Nos vimos poco aquellos primeros meses del 89. Los dos acabábamos tan agotados, que muchas tardes entre semana preferíamos irnos directamente a casa a descansar. El frío, la lluvia y el aire tampoco ayudaban precisamente a que quedáramos. Nuestra oportunidad de resarcirnos de haber pasado tan poco tiempo juntos (exceptuando los fines de semana, por supuesto, que eran por completo para nosotros) llegó cuando se presentó la Semana Santa de ese año. Tanto los padres de Pilar como los míos hicieron sus planes, como estaba mandado, y unos se fueron al pueblo, y los otros a la playa. Tanto Pilar como yo pusimos la excusa de tener que trabajar el sábado (que en mi caso era verdad, pero solo durante un par de horas), y nos quedamos en Madrid, con toda la casa de Pilar y la mía para nosotros, ya que mis hermanos se habían ido con mis padres.

Fueron cuatro días de ensueño. A una escala bastante pequeña, tuvimos la oportunidad de conocer, de una forma superficial, pero fidedigna, la calidad que iba a tener nuestra futura convivencia. Estábamos tan a gusto tumbados a la pata la llana, que ni siquiera nos planteamos salir a ningún lugar. El sábado por la tarde, por aquello de desentumecer un poco los músculos, hicimos un esfuerzo sobrehumano, y sacando fuerzas “de franqueza”, como dice un amigo mío (para los que queráis saber como se dice realmente, es “fuerzas de flaqueza”), cogimos el coche y nos dirigimos a Chinchón, aunque solo fuera para tener algo que contar a los que volverían el domingo.

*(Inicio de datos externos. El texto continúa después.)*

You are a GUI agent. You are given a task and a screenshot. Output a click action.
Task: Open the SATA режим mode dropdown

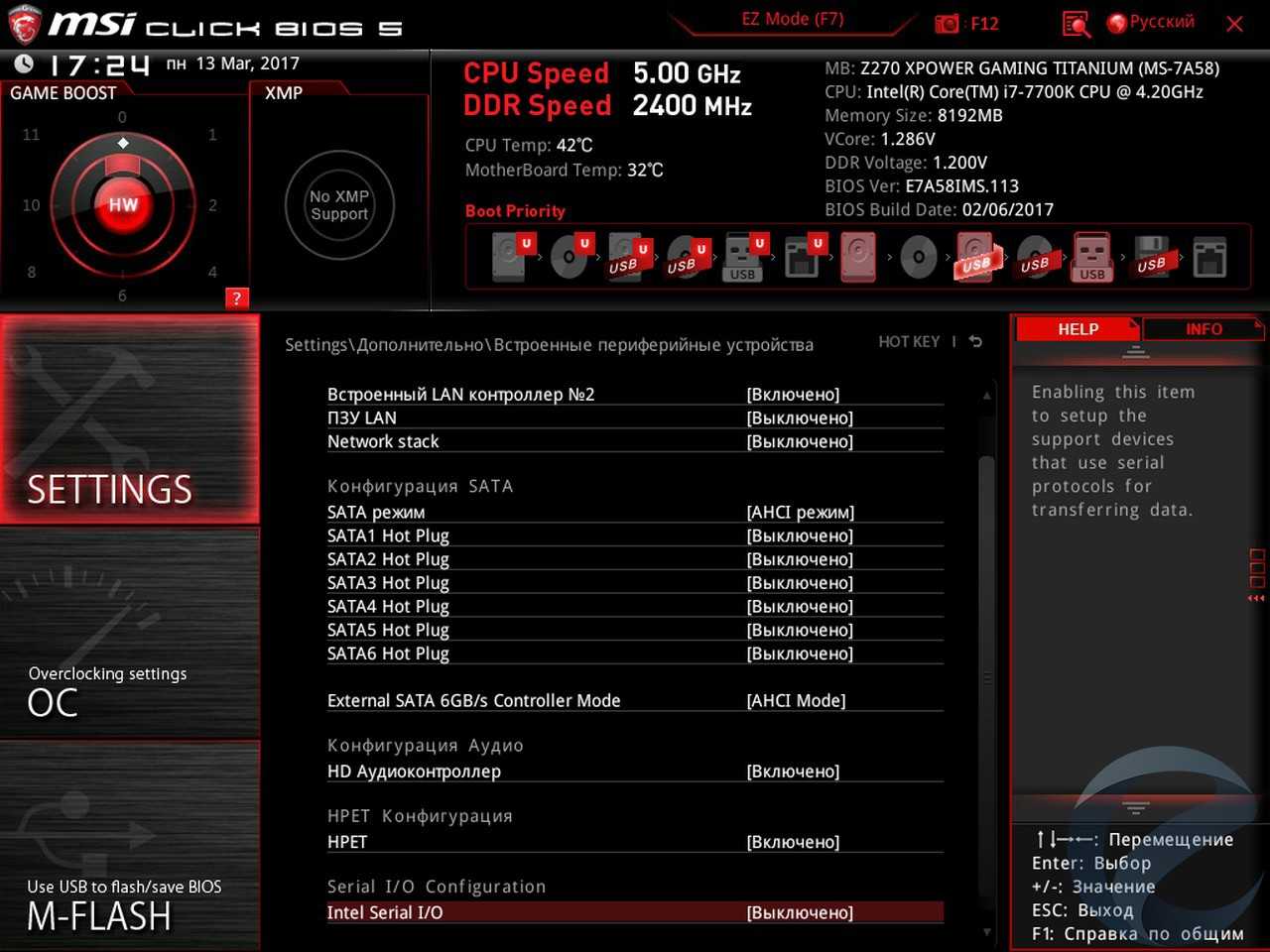[800, 513]
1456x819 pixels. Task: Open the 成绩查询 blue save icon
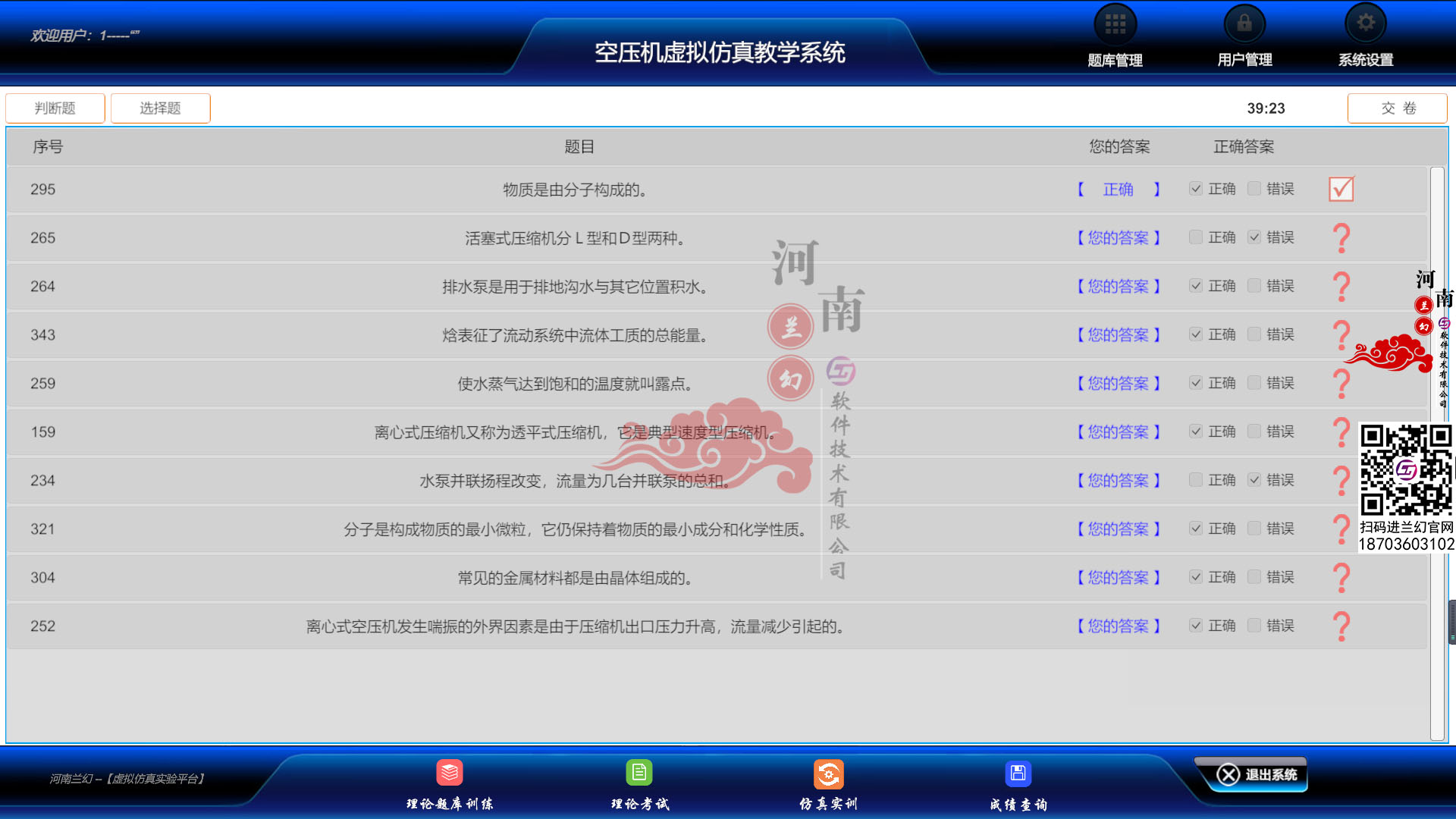[x=1018, y=774]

Recuerdo aquella tarde en Chinchón como una de las más asquerosas de toda nuestra vida. A la chucha (cuando Pilar decía “tengo chucha”, se refería a una mezcla letal de sueño, cansancio, aburrimiento y flojera en general. Se manifestaba mediante bostezos, estiramientos de brazos y piernas, y en su fase más aguda, mediante sueños echados en los lugares más insospechados y en los momentos más intempestivos) que nos invadía, había que unir el tremendo calor que hizo ese día, más aplatanador si cabe por la lluvia caída durante el día anterior. Para colmo, Chinchón estaba lleno de gente, que se había pasado todo el santo día viendo y esperando procesiones. Nos costó Dios y ayuda encontrar un rincón en un mesón de la plaza mayor para cenar un escuálido pincho de tortilla y una ración de calamares, por la que nos clavaron como nunca nadie lo había hecho.

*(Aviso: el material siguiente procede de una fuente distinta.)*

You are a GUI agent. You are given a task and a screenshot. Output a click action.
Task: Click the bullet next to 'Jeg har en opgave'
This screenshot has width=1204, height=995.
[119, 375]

Después de un par de horas de deambular, de bostezar, de contener empujones, y de comprar alguna que otra chorrada de recuerdo, Pilar y yo nos miramos a los ojos, y decidimos, sin decirnos nada, que ya estaba bien, que ya habíamos tenido nuestra correspondiente excursión, y que ya era hora de volver a casa. El resto de la semana lo finalizamos haciendo justo lo que habíamos hecho antes de nuestra salida a Chinchón: visualizar compulsivamente las películas de romanos que nos han marcado a lo largo de nuestra vida, año tras año, sin desmayo ni descanso. Quo Vadis, La Túnica Sagrada (la tónica salada para los más irreverentes), Rey de Reyes, Ben Hur (la buena, la de Charlton Heston que estuvo varios años colocada en un cine de la Gran Vía o de Fuencarral, no recuerdo, con un cartelón de varios miles de metros cuadrados) y Los Diez Mandamientos, una película que jamás he entendido qué pintaba ahí, porque su acción se desarrollaba varios miles de años antes que lo que se supone que se debe recordar en Semana Santa.

Pilar y yo nos tragamos todas esas películas, convenientemente aderezadas con los correspondientes platos de patatas fritas, panchitos, ganchitos y demás delicatessen, convenientemente regadas con una mezcla de vino tinto y coca-cola (calimocho).

Cuando acabaron los cuatro días de vacaciones, tanto Pilar como yo estábamos convencidos de que no íbamos a tener ningún problema para convivir juntos. Casi nos llegó a molestar tener que recibir a la parentela de vuelta en casa. Durante el lunes y el martes seguimos viéndonos, aunque no era nuestra costumbre, para mantener el buen rollo que habíamos tenido durante la fiesta propiamente dicha. No teníamos fotos, no habíamos salido, no habíamos ido a cenar a ningún lugar emblemático, no habíamos visto nada nuevo, ni tan siquiera la calle, pero lo habíamos pasado fenomenal. Los dos descubrimos durante aquellos días felices, y así se ha mantenido a lo largo de los muchos años que hemos compartido juntos, que jamás íbamos a necesitar nada que no fuera el uno del otro. Hemos disfrutado de salidas, de viajes, de amigos y de familia, pero cuando las circunstancias nos han llevado, o hemos forzado para que nos llevaran, a pasar un período de tiempo más o menos corto los dos solos, no solo no nos ha importado en absoluto, sino que hemos sabido disfrutarlo como pocas personas saben hacerlo. Por supuesto que ha habido roces, caras largas y malos rollos, pero por suerte han durado bastante menos que la felicidad que hemos sentido siempre el uno con el otro. Hemos viajado mucho los dos solos, y después con Sergio, los tres solos. Hemos disfrutado tanto de esos viajes como de los que hemos hecho con familia y amigos. En todos ellos hemos contado los días que faltaban para su finalización, pensando con tristeza en la vuelta al trabajo, al barrio, a la rutina, vaya. Jamás hemos tenido que finalizar una etapa antes de tiempo, por aburrimiento o por nostalgia de lo habitual. Todo lo contrario. Y si no hemos salido, como en esta ocasión que os he contado hoy, también hemos disfrutado como chiquillos. ¿La clave?. Tenernos el uno al otro, simplemente.